━━━━━ EXTRAIT DU TEXTE
Les circonstances et les personnes de circonstances pourraient parfois
favoriser le passage à l'acte impulsif.
Le problème vient
en grande partie du fait que face à ses fantasmes et à
son érotisme on est seul et que c'est quelque chose qui devrait
rester dans le domaine de l'intime. Il n'y a donc personne pour nous
mettre en garde lorsqu'on s'apprête à commettre une
bêtise. Confier ses fantasmes et sa sexualité dans le but
de recevoir un conseil c'est prendre le risque d'être victime de
la perversité de l'autre. Le fait d'être conscient de
l'existence de la perversion dans ce genre de fantasmes peut ne pas
suffire pour empêcher de commettre l'irréparable. Ce dont
on devrait être conscient ce sont les conséquences de ce
type de comportements sur notre milieu amical. Le respect que les
autres nous portent dépend pour beaucoup de l'idée qu'ils
se font du respect que nous portons à nous-mêmes. Avoir un
comportement pervers ou impulsif donne une image très
négative de soi, qui est à l'opposé de celle qu'on
a toujours entretenue avant. S'avilir en acceptant de coucher avec un
homme qui semble être exactement le contraire de ce qu'on est n'a
rien de glorieux pour une jeune et belle femme qui est sensée
avoir du respect pour elle-même. Cela a l'air d'un cliché,
mais c'est ainsi que les gens perçoivent les choses. Et c'est
sans parler du fait que cet homme pourrait s'enhardir pour inciter
d'autres jeunes femmes à céder à ses propositions
scabreuses.
━━━━━━━━━━
_CONSIGNES À SUIVRE:_
1) Répondez à ces questions sur l'extrait :
(a) Comment est-on face à ses fantasmes et à son érotisme ?
(b) De quoi dépend en grande partie le respect que les autres nous portent ?
(c) À quoi cet homme pourrait-il inciter d'autres jeunes femmes ?
2) Pourriez-vous recopier à l'identique les enregistrements, en commençant à leur début et en terminant par la ligne qui contient « pos(1148,393) », celle-ci comprise ?
L'extrait et les enregistrements sont deux documents sans aucun lien entre eux.
━━━━━ ENREGISTREMENTS FOURNIS
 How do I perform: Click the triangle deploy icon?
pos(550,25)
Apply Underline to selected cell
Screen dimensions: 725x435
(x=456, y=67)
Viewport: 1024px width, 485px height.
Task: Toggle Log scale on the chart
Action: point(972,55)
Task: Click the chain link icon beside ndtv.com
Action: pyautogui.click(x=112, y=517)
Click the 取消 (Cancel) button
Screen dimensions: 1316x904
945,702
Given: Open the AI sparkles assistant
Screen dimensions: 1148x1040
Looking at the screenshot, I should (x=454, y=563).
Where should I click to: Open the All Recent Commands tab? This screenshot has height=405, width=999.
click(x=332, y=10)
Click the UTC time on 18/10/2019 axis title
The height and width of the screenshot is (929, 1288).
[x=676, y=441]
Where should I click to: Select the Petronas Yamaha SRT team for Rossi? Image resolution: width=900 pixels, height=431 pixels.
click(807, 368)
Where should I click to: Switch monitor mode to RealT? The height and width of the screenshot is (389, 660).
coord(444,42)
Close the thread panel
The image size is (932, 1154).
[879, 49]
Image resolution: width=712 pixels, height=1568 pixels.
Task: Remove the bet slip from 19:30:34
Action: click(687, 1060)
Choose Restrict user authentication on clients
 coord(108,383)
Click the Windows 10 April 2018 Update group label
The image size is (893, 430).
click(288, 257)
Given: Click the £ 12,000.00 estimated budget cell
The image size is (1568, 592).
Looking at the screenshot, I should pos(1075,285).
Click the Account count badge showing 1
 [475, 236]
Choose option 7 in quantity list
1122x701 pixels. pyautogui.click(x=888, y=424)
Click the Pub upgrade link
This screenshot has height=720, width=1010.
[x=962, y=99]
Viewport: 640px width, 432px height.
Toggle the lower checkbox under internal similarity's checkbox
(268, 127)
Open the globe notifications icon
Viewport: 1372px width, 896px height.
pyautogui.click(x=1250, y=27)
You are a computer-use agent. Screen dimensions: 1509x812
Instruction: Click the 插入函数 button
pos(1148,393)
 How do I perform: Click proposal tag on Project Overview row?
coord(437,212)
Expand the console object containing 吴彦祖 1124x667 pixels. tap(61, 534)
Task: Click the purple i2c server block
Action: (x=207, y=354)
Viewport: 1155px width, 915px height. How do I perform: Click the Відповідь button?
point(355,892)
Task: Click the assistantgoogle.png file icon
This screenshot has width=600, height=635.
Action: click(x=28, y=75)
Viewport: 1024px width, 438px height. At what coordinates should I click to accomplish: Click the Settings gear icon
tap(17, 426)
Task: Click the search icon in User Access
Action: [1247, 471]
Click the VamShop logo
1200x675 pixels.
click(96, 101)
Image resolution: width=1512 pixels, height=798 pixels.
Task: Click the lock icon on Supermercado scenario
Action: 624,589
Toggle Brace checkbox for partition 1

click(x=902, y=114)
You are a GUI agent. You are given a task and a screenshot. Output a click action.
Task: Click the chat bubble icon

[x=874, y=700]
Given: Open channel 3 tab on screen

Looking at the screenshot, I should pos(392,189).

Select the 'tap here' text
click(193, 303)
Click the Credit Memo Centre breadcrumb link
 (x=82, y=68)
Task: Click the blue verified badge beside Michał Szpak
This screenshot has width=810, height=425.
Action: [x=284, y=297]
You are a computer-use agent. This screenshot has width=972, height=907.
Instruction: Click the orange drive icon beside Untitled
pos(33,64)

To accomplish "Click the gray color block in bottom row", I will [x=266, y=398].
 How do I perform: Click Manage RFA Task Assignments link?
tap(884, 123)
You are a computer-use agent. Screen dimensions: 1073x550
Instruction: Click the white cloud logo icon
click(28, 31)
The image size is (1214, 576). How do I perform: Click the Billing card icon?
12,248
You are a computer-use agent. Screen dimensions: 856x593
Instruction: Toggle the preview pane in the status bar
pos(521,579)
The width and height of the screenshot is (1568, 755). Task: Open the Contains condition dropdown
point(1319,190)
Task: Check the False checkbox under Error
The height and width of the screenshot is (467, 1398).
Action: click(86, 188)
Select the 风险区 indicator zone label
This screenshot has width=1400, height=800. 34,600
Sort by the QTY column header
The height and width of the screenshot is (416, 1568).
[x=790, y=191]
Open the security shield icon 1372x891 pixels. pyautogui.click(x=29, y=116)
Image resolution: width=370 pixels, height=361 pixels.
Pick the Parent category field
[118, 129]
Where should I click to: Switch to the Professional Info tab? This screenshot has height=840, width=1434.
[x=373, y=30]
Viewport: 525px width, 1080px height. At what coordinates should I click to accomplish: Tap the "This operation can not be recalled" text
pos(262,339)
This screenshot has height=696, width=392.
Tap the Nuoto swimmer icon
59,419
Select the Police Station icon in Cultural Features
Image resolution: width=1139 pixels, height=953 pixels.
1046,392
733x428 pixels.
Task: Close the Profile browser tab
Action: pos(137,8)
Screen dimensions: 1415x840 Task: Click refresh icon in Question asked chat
━━━━━━━━━━
_RÉPONSES DANS L'ORDRE:_
1)
(a) On est seul.
(b) De l'idée qu'ils se font du respect que nous portons à nous-mêmes.
(c) À céder à ses propositions scabreuses.

2)
 How do I perform: Click the triangle deploy icon?
pos(550,25)
Apply Underline to selected cell
Screen dimensions: 725x435
(x=456, y=67)
Viewport: 1024px width, 485px height.
Task: Toggle Log scale on the chart
Action: point(972,55)
Task: Click the chain link icon beside ndtv.com
Action: pyautogui.click(x=112, y=517)
Click the 取消 (Cancel) button
Screen dimensions: 1316x904
945,702
Given: Open the AI sparkles assistant
Screen dimensions: 1148x1040
Looking at the screenshot, I should (x=454, y=563).
Where should I click to: Open the All Recent Commands tab? This screenshot has height=405, width=999.
click(x=332, y=10)
Click the UTC time on 18/10/2019 axis title
The height and width of the screenshot is (929, 1288).
[x=676, y=441]
Where should I click to: Select the Petronas Yamaha SRT team for Rossi? Image resolution: width=900 pixels, height=431 pixels.
click(807, 368)
Where should I click to: Switch monitor mode to RealT? The height and width of the screenshot is (389, 660).
coord(444,42)
Close the thread panel
The image size is (932, 1154).
[879, 49]
Image resolution: width=712 pixels, height=1568 pixels.
Task: Remove the bet slip from 19:30:34
Action: click(687, 1060)
Choose Restrict user authentication on clients
 coord(108,383)
Click the Windows 10 April 2018 Update group label
The image size is (893, 430).
click(288, 257)
Given: Click the £ 12,000.00 estimated budget cell
The image size is (1568, 592).
Looking at the screenshot, I should pos(1075,285).
Click the Account count badge showing 1
 [475, 236]
Choose option 7 in quantity list
1122x701 pixels. pyautogui.click(x=888, y=424)
Click the Pub upgrade link
This screenshot has height=720, width=1010.
[x=962, y=99]
Viewport: 640px width, 432px height.
Toggle the lower checkbox under internal similarity's checkbox
(268, 127)
Open the globe notifications icon
Viewport: 1372px width, 896px height.
pyautogui.click(x=1250, y=27)
You are a computer-use agent. Screen dimensions: 1509x812
Instruction: Click the 插入函数 button
pos(1148,393)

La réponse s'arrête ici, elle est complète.